Summary of this case from Page v. Oath Inc.Opinion
July 31, 1974.
To His Excellency Sherman W. Tribbitt Governor of Delaware
Reference is made to your letter dated July 9, 1974, in which you request, under 10 Del. C. § 141, the opinions of the Justices upon the following question:
10 Del. C. § 141 provides in part:
"(a) The justices of the supreme court, whenever the governor of this State may require it for public information, or to enable him to discharge the duties of his office with fidelity, may give him their opinions in writing touching the proper construction of any provision in the Constitution of this State or of the United States, or the constitutionality of any law enacted by the Legislature of this State * * *."
"Is House Bill No. 692, which requires that editorials in newspapers published within the State of Delaware be signed by the writers thereof, unconstitutional as an infringement on the freedom of the press guaranteed by Article 1, Section 5 of the Delaware Constitution [Del. C. Ann.] and the First and Fourteenth Amendment to the Constitution of the United States?"
In considering the request, we have had the valuable assistance of A. Gary Wilson, Esquire, Deputy Attorney General, who at our request filed a brief and orally argued in support of the constitutionality of H.B. No. 692. We have also had the valuable assistance of Rodman Ward, Jr., Esquire, and Jan S. Black, Esquire, counsel for The News-Journal Company, who briefed and argued the proposition that the Bill violates the Federal and Delaware Constitutions.
At our direction, the Clerk of the Supreme Court notified each daily and weekly newspaper published in Delaware that, through counsel, it might brief and argue the question submitted to us. The News-Journal Company made the only appearance.
I.
It should be noted at the outset that this response consists of the opinions of the two Justices of the Supreme Court remaining upon the retirement of Justice Carey. As stated in our opinion to you dated May 21, 1974, the nature of our function under 10 Del. C. § 141 is advisory and non-judicial. Opinions of the Justices, Del.Supr., 320 A.2d 735 (1974). For the reasons stated therein, no other member of the Judiciary has been designated to join us in considering the question presented.II.
The question presented relates to the constitutionality of H.B. No. 692 under both the Federal and Delaware Constitutions. In view of our conclusion, we find it unnecessary to consider the question under the State Constitution independently. The guarantee of freedom of the press contained in the First Amendment to the Federal Constitution is binding upon the State through the Fourteenth Amendment. Schneider v. New Jersey, 308 U.S. 147, 60 S.Ct. 146, 84 L.Ed. 155 (1939). In addition, it is probable that the free press provision of the Delaware Constitution, Art. 1, § 5, has the same scope as the First Amendment. Cf. Barbieri v. News-Journal Company, Del.Supr., 189 A.2d 773 (1963).III.
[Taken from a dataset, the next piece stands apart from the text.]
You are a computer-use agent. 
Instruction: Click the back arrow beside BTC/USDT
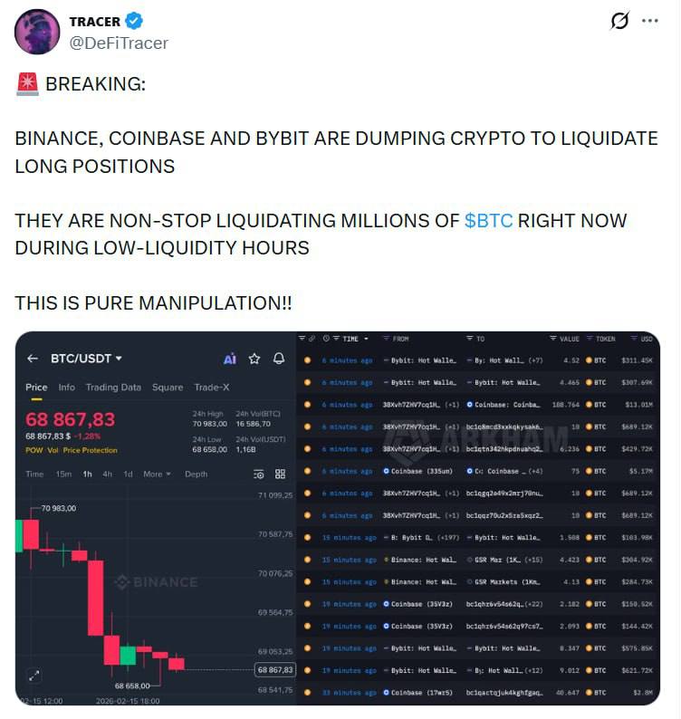tap(33, 359)
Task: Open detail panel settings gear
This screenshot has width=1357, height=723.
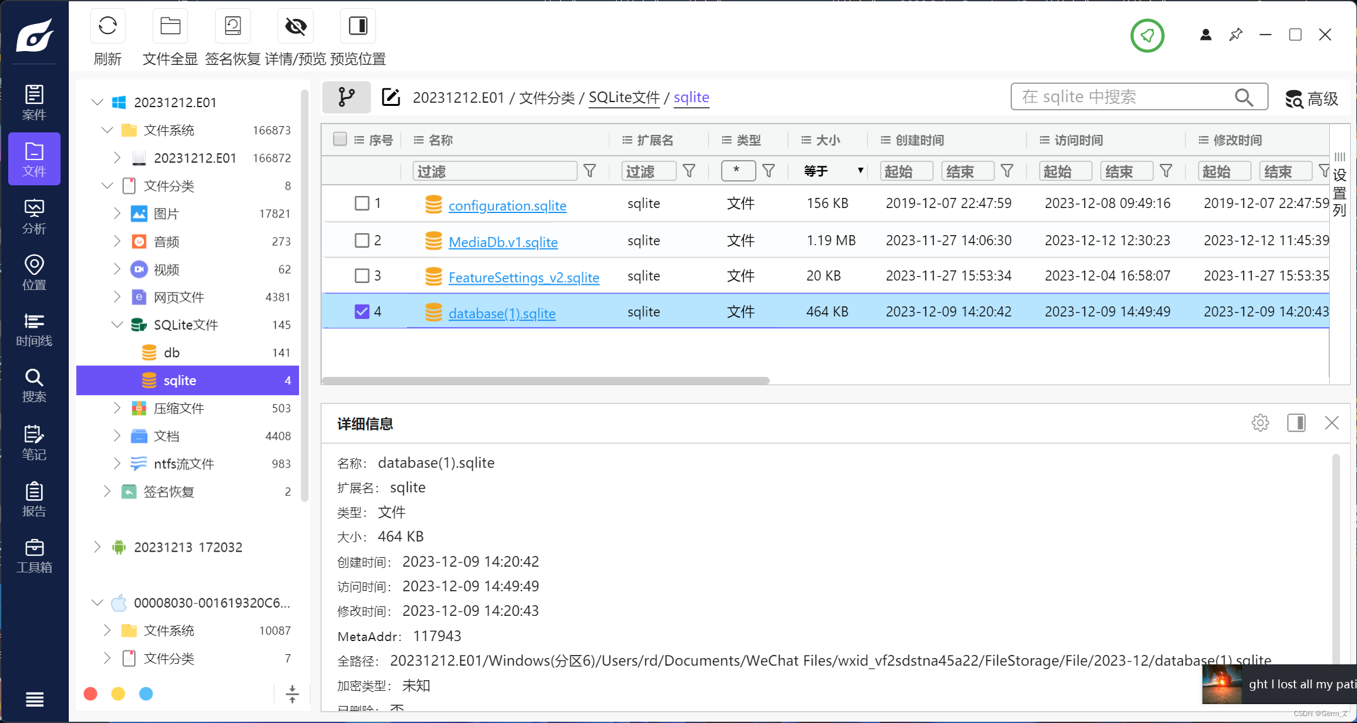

H.B. No. 692, enacted by the General Assembly and now before the Governor for approval, provides:
"§ 3902. Newspaper Editorials
"Each editorial in a newspaper published within the State of Delaware shall be signed by the person writing the editorial."
It contains the following synopsis:
"Because editorials are often written in an attempt to influence legislation or influence the outcome of an election, the public is entitled to know the identity of the person writing the editorial, so that people may better judge its merits."
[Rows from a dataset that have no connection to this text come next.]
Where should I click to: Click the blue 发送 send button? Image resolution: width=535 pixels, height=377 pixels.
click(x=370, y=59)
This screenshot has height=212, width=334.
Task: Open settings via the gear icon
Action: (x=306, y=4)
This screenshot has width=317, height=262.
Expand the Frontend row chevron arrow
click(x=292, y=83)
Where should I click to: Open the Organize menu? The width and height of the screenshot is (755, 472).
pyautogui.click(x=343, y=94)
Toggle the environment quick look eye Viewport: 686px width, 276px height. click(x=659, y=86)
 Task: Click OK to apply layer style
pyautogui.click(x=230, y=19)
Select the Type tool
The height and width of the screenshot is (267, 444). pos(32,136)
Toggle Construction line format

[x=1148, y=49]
The First Amendment provides that:
"Congress shall make no law * * * abridging the freedom * * * of the press * * *."
Over the years, the United States Supreme Court has made many ruling interpreting and applying this provision but, in our view, the test of the constitutionality of H.B. No. 692 is found in Talley v. California, 362 U.S. 60, 64 S.Ct. 536, 538, 4 L.Ed. 2d 559 (1960). The Supreme Court there considered the constitutionality of a Los Angeles ordinance which prohibited the printing and distribution of handbills unless they included the names and addresses of the persons who prepared, distributed or sponsored them. In holding the ordinance unconstitutional on its face, the Court stated:
"There can be no doubt that such an identification requirement would tend to restrict freedom to distribute information and thereby freedom of expression. `Liberty of circulating is as essential to that freedom as liberty of publishing; indeed, without the circulation, the publication would be of little value.' * * *.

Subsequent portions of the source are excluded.